# [Trecho para leitura]
MÚSICA/_CADU OLIVEIRA_

Na Bahia, em se compondo, nem tudo toca

Ou por que a “música baiana” se tornou a praga da música da Bahia.

 

Do site Wikipédia: “Monocultura é a produção ou cultura agrícola de apenas um único tipo de produto agrícola (…). Está associada aos latifúndios. A substituição da cobertura vegetal original, geralmente com várias espécies de plantas, por uma única cultura, é uma prática danosa ao solo. (…) Quando se derruba uma grande área de cerrado e planta-se, por exemplo, soja, (…) animais têm dificuldade para se alimentar, não encontram abrigos e dificilmente conseguem se reproduzir. Aqueles que sobrevivem procuram outros locais, invadindo áreas urbanas, tornando-se então presas fáceis. Por outro lado, alguns insetos encontram na plantação de soja alimento constante e poucos predadores, desta maneira se reproduzem intensamente, tornando-se pragas. Outro efeito é o esgotamento do solo: na maioria das colheitas retira-se a planta toda, interrompendo desta maneira o processo natural de reciclagem dos nutrientes. O solo torna-se empobrecido, diminui a produtividade, tornando-se necessária, então, a aplicação de adubos”.

# [Lista de tarefas]
(A) Resuma em duas frases o trecho sobre a música baiana e a monocultura.
(B) Coloque numa tabela Markdown, com as colunas Número e Linha, as linhas dos registros que vão da que contém "Image resolution: width=500" até o fim dos registros, incluídas ambas as extremidades e omitidas as linhas em branco.

# [Dados fornecidos]
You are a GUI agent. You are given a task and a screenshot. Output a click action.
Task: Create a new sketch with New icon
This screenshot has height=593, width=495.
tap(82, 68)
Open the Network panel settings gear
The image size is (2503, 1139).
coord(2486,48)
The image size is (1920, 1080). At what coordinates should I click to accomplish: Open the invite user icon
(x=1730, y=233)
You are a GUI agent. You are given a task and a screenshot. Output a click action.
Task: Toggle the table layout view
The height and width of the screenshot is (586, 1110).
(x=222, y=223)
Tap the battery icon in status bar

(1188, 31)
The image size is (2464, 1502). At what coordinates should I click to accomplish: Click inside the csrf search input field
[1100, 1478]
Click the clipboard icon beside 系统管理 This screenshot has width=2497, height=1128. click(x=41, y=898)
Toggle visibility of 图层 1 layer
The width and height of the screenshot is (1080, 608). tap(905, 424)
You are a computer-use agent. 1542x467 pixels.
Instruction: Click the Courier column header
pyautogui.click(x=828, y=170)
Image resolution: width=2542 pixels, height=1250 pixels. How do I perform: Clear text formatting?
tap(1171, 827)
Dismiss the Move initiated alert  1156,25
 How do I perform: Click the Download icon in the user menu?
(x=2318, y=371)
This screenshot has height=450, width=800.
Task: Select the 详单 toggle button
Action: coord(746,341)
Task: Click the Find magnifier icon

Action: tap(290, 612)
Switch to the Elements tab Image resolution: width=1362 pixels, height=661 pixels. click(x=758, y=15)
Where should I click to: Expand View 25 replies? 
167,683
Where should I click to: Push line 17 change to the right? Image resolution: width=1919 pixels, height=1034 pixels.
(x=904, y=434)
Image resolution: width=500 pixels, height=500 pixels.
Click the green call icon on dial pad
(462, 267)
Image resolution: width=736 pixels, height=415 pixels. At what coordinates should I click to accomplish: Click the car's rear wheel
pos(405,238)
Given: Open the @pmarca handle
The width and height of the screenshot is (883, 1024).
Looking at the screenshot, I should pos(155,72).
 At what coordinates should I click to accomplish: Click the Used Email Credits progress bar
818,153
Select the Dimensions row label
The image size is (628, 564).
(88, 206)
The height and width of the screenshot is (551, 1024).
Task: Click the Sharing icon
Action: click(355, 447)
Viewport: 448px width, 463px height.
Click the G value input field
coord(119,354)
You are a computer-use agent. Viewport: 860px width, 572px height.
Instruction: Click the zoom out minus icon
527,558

# [Respostas fornecidas]
(A) O texto, da seção de música assinada por Cadu Oliveira, se apresenta como uma explicação de por que a "música baiana" se tornou a praga da música da Bahia, onde, em se compondo, nem tudo toca. Em seguida, cita a definição de monocultura da Wikipédia, uma prática associada aos latifúndios e danosa ao solo, que deixa animais sem alimento e abrigo, faz de alguns insetos pragas e esgota a terra, tornando necessária a aplicação de adubos.

(B)
| Número | Linha |
|---|---|
| 1 | Image resolution: width=500 pixels, height=500 pixels. |
| 2 | Click the green call icon on dial pad |
| 3 | (462, 267) |
| 4 | Image resolution: width=736 pixels, height=415 pixels. At what coordinates should I click to accomplish: Click the car's rear wheel |
| 5 | pos(405,238) |
| 6 | Given: Open the @pmarca handle |
| 7 | The width and height of the screenshot is (883, 1024). |
| 8 | Looking at the screenshot, I should pos(155,72). |
| 9 |  At what coordinates should I click to accomplish: Click the Used Email Credits progress bar |
| 10 | 818,153 |
| 11 | Select the Dimensions row label |
| 12 | The image size is (628, 564). |
| 13 | (88, 206) |
| 14 | The height and width of the screenshot is (551, 1024). |
| 15 | Task: Click the Sharing icon |
| 16 | Action: click(355, 447) |
| 17 | Viewport: 448px width, 463px height. |
| 18 | Click the G value input field |
| 19 | coord(119,354) |
| 20 | You are a computer-use agent. Viewport: 860px width, 572px height. |
| 21 | Instruction: Click the zoom out minus icon |
| 22 | 527,558 |